N/A - 17-Jul-19 @ 5:03 PM
Be hitting people's cars not bet sorry typing error.
Robbie - 15-Jul-19 @ 9:15 PM
The nextdoor neighbors kids play football out in the street keep hitting people's cars with it I have already told them once they should not bet hitting people's cars don't take any notice the parents don't care seem to let them do what they want told them if it hits my car and damages it there parents will be paying out for it why should I any reply's will be much appreciated want to know what other people think need advice. And also they keep going on people's property to get there ball which is not acceptable.

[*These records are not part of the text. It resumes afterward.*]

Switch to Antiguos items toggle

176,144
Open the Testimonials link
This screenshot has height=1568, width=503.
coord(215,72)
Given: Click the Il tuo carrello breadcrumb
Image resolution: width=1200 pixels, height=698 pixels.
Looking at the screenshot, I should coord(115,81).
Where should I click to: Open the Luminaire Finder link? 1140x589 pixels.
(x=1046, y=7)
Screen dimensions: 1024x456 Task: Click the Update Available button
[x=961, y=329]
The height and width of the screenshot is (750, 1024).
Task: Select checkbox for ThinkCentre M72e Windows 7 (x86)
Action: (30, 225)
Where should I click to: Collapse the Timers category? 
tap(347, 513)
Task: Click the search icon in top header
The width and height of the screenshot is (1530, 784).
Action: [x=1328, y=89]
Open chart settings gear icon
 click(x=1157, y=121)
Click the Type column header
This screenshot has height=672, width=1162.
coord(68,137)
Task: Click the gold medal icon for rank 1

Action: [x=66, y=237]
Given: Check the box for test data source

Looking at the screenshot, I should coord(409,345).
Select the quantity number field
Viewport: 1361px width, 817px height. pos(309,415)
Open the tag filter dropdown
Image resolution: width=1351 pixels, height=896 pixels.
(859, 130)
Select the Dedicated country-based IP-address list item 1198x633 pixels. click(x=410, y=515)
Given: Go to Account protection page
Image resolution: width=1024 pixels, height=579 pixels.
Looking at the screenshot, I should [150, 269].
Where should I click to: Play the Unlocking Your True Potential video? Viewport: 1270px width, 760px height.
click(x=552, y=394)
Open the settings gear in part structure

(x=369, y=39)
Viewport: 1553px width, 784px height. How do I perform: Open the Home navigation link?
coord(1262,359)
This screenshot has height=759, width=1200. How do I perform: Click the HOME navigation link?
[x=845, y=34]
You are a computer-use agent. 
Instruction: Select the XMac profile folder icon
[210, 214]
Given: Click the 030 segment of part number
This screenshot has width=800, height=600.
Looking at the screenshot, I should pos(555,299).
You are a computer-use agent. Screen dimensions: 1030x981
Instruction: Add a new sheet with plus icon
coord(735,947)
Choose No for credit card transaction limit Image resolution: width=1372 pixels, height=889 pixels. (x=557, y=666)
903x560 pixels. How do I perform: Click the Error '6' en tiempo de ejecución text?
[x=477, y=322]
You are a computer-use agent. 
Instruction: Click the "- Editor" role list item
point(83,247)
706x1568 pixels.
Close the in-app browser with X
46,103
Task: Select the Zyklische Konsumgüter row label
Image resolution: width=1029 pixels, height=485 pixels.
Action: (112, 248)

Robbie - 15-Jul-19 @ 9:08 PM
Can totally agree with this. I live in a new estate, with a fair few families. Really quiet as a general rule but the little toerags next door are something else. Whenever I go outside to have a smoke I nearly always come out to at least three balls at once in my garden. I throw them back over whenever they’re there. Not only that a fence panel was already damaged but the kids dad replaced it but it still continues. Gonna end up losing my rag entirely one of these days.
Jack - 14-Jul-19 @ 8:28 PM
Almost 4 years ago new people moved in and they have been "a challenge" to say the least......but now they have a little boy---about 3 and they are out in the backyard after 10pm and later -----this little boy is screeching and screaming at the top of his lungs. They have awakened me countless times out of a deep sleep with their son's screaming at 2 AM!!!!It's proven pointless to call the police....from time to time I will get up early and make a racket in the side yard to wake them up----that has helped but they now continue with this screaming kid after midnight to 1 or 2 in the morning....my sleep has been destroyed. I plan to contact child protective services in hopes of getting some help but I do not want to create a trauma for the kid by having him possibly removed from the home. Any recommendations would be most appreciated.
Lulu - 14-Jul-19 @ 5:07 PM
The property next door is let to a couple who has two children , I was always told that the landlord would never let to parents with kids or pets , so I thought this quiet little cul-de-sac was right for me , but low and behold in they moved ! Worse day of my life , they are so noisy , informed the estate agent that property owners can no longer sit in their gardens to enjoy these nice warm evenings ,our wellbeing has well gone , they don't want to know , told us to speak to their parents , oh yeah and what will they do , yes Jack all , been looking for somewhere else to move to but why should I ? There should be adult streets only , can't like kids never have never will ,
Ed - 11-Jul-19 @ 6:33 PM
Hi Thanks for the informative article. Actually, I have an 18 month toddler who is hard willed and stubborn. So he cries a lot even with simple things like changing nappies and clothes. He throws a lot of tantrums and every action is actually a nightmare. He still doesn't talk so this makes him more frustrated. All of the noise are during the daytime and he sleeps usually at 8 pm or maximally at 9 pm. M neighbor came to my house and he banged aggressively on the door. He was very angry and shouted at us asking us to take the baby out and control him while inside the house. I admit that my little one is noisy but we tried every thing, got advice from sure start nurse but he still the same. Now, we take him out most of the day but we became very exhausted from being out all that time. My question, what is the accepted noise from someone at his age? and how can we deal with this situation till he passes this phase or till we move away from our neighbor? Thanks
Ahmed - 9-Jul-19 @ 6:12 PM
At 'Strawberry Gin Girl.' No one is telling you to stop the kids playing. If what your allowing to occur in your household is affecting the lives of others, those others have the right to take action against you. If balls are damaging property, you could be sued.If balls are hitting people, you could be in trouble. That's the law of the First World.